My family and I truly love asparagus so I am always happy to see the price of fresh asparagus start dropping this time of year. I will admit that I have not been adventurous enough to plant it in our garden so I have to buy it at the store. Asparagus was on sale just last week so I bought some to make one of our favorite recipes, a quick and easy pasta dish. This recipe originally came from Nick Jr. magazine but I have adapted it to fit my family's tastes.

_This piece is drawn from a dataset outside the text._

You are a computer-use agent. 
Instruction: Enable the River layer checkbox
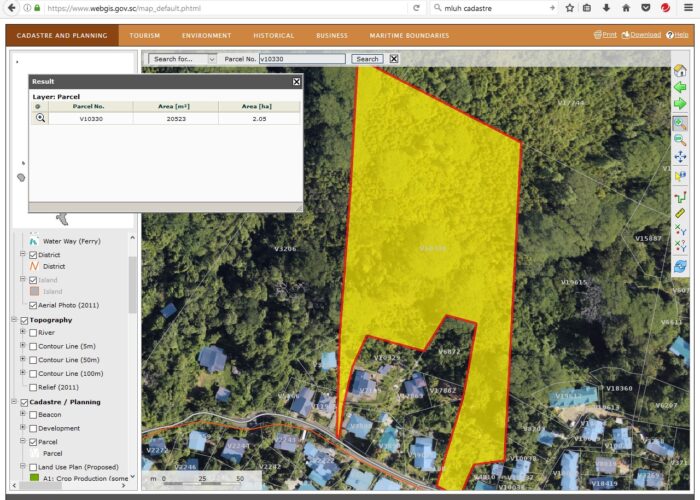click(33, 333)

What's so great about asparagus? 1 cup of raw asparagus has only 27 calories but is a good source of fiber, vitamins A, C, E, and K, folate, thiamin, riboflavin, copper, iron, and manganese ( I probably could have saved time by listing nutrients it doesn't contain)! It is another truly nutrient-rich food!
Here is the recipe:
Pasta & Asparagus Primavera
8 ounces whole wheat rotini pasta
1 bunch (1 pound) of asparagus, trimmed and cut into 1-inch pieces
1 cup low sodium vegetable or chicken broth
1 Tablespoon flour
1/3 cup prepared pesto
1 cup red bell pepper, finely diced
1/2 cup grated Parmesan cheese
1/4 cup pine nuts*, lightly toasted
Cook pasta according to the package directions. Add the asparagus pieces during the last 5 minutes of cooking. Drain and set aside.

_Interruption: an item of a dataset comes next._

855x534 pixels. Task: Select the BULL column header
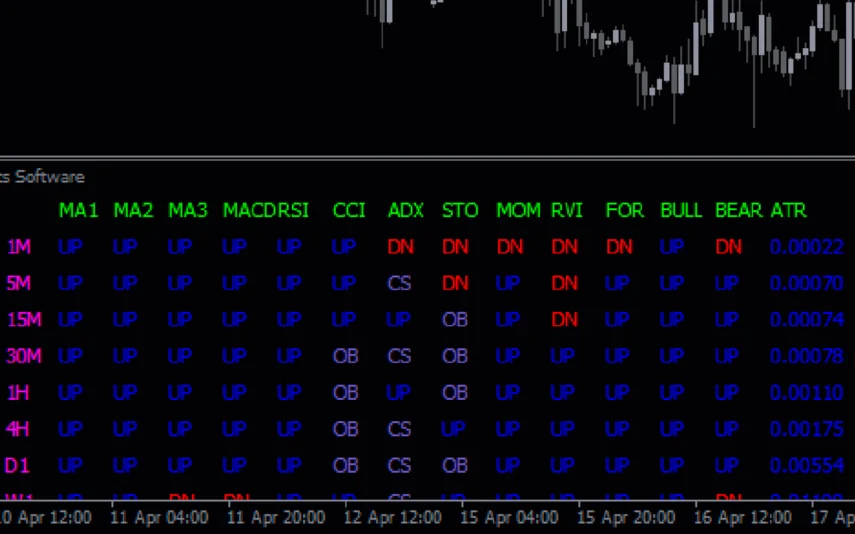coord(682,211)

Return the pot to the stove. Add the broth and flour and whisk together until well blended. Cook over medium-high heat until mixture boils and then reduce heat until mixture simmers, stirring constantly. Continue to simmer until the mixture thickens, about 2 minutes. Stir in the pesto until smooth. Add pasta, asparagus, bell pepper, and Parmesan cheese. Season with salt and pepper to taste. Sprinkle with the pine nuts and serve.
*nuts can be a choking hazard for children under the age of 4.
You can easily substitute chopped walnuts or other nuts if you don't have pine nuts.
Crediting information: Makes 14 servings. Each serving is creditable for 1 bread/bread alternate and 1/4 cup of the vegetable requirement at lunch or supper for 3-5 year old children.